The Sun Does Shine: How I Found Life and Freedom on Death Row
By Anthony Ray Hinton
Just Mercy author and civil rights attorney Bryan Stevenson makes an appearance in this first-person account of successful exoneration; he both wrote the forward and played an integral role in freeing Anthony Ray Hinton in 2015 after Hinton had spent 27 years behind bars. As a poor Black man in Alabama, Hinton had little recourse when he was convicted of a murder he didn’t commit. After languishing in prison for years, Hinton decided to spend his time on death row steeling his spirit and the spirits of those around him. Upon being released after nearly three decades of wrongful incarceration, he penned The Sun Does Shine, a stunning account of finding hope and humor under the most unimaginable circumstances.
Tulia: Race, Cocaine, and Corruption in a Small Texas Town
By Nate Blakeslee
Tulia recounts the story of 39 residents of a small town in Texas charged with dealing cocaine in the summer of 1999. Those arrested, nearly all of them Black, were sentenced based on the flimsy testimony of one police officer. While Nate Blakeslee’s narrative vividly chronicles the town, the arrests, and the fight to overturn the convictions, it also offers a shocking look at how a broken, racist system can operate with impunity in rural America, upending the lives of its citizens.
Redeeming Justice: From Defendant to Defender, My Fight for Equity on Both Sides of a Broken System
By Jarrett Adams
Jarrett Adams has experienced the justice system both as a wrongfully incarcerated prisoner and later as a lawyer. This account of his dual experiences gives readers a look inside the injustices created by our legal institutions.

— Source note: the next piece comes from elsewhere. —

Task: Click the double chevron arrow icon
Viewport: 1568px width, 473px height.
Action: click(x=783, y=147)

In Redeeming Justice, he recounts how after being convicted by an all-white jury at 17, Adams spent a decade fighting for his freedom through his own legal study and the help of the Wisconsin Innocence Project. But he didn’t stop there: Upon his release, he earned a law degree, with the hopes of helping those who faced similar injustices, and ultimately becoming the first exoneree ever hired as a lawyer by the New York Innocence Project.

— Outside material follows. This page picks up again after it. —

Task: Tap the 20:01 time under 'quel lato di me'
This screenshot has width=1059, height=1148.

The Central Park Five: The Untold Story Behind One of New York City’s Most Infamous Crimes
By Sarah Burns
Sarah Burns, daughter of the acclaimed documentarian Ken Burns, started working on her account of the Central Park Five — the five Black and Latino teenagers wrongfully convicted of raping and assaulting a jogger in 1989 — when she was a college student. The Central Park Five, first published in 2011, is a comprehensive account of the case and the 2002 exoneration of the five men. In it, Burns documents in compelling detail the facts of their conviction and exoneration. The book also delves into the deeply entrenched racial and class divides in New York City and illustrates how these divisions infect and warp the institutions that are designed to protect us.